Passage to read ▸
▶

Like an expectant father pacing outside the delivery room, I am waiting for word about what Hayabusa has brought home to Earth.

Hayabusa capsule

Japanese technicians inspect the Hayabusa sample capsule the day after it landed in Australia on June 13, 2010.

JAXA

Three weeks ago the small, saucer-shaped capsule blazed an incandescent trail across the Australian night sky before parachuting safely onto the ground. When a recovery team plucked it from the remote Woomera Prohibited Area the next morning, the capsule looked shiny-new, none the worse for wear after a seven-year journey to asteroid 25143 Itokawa and back. I was there to welcome it home, as part of a NASA-sponsored effort to record the reentry.

The Japan Aerospace Exploration Agency's recovery team whisked the 16-inch-wide (40-cm) capsule to its Sagamihara research facility, where two dozen scientists are hoping to find bits of asteroidal grit inside. It's being stored — and will be opened — inside an incredibly complex stainless-steel container specially designed for the task. The interior is sometimes kept under a vacuum or flooded with very clean nitrogen.

◀

Material ▸
▶

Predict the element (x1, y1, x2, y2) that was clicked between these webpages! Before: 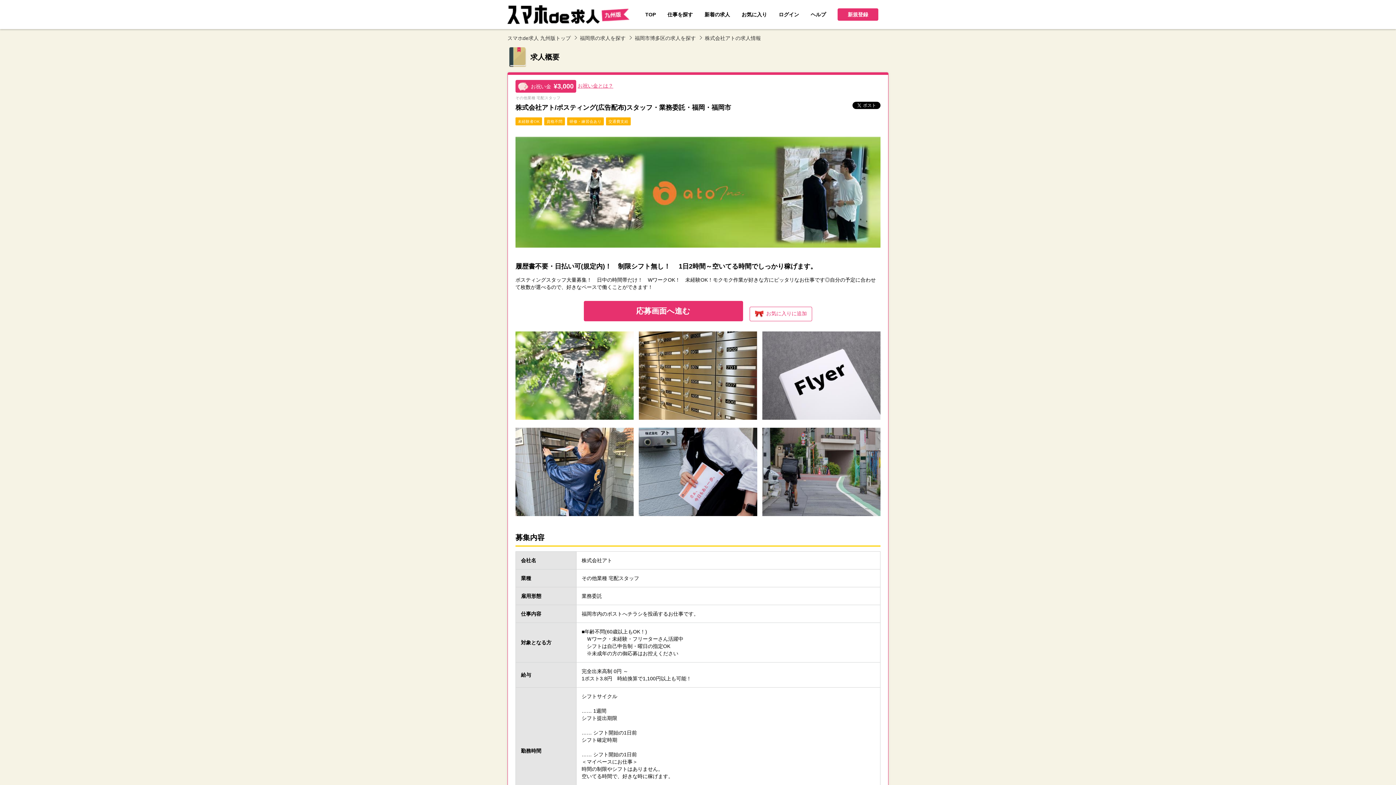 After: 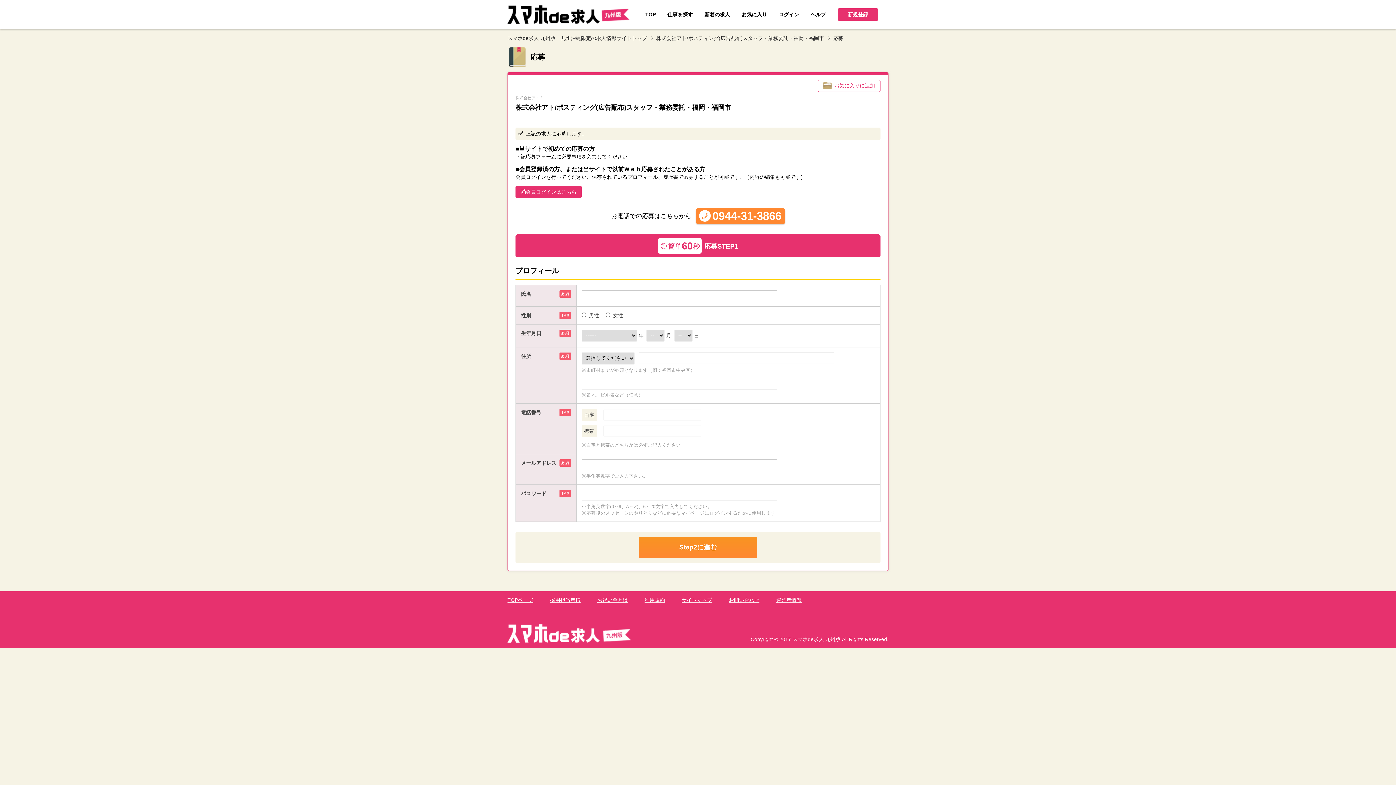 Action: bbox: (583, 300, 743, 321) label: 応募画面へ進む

◀

Stated exercise 1 ▸ Please extract the words of the Hayabusa passage, starting with "Like an expectant" and going on through "June 13, 2010.".
Stated exercise 2 ▸ According to the Hayabusa passage, how wide is the sample capsule?

Problem solution 1 ▸
Like an expectant father pacing outside the delivery room, I am waiting for word about what Hayabusa has brought home to Earth.

Hayabusa capsule

Japanese technicians inspect the Hayabusa sample capsule the day after it landed in Australia on June 13, 2010.

Problem solution 2 ▸ 16 inches (40 cm)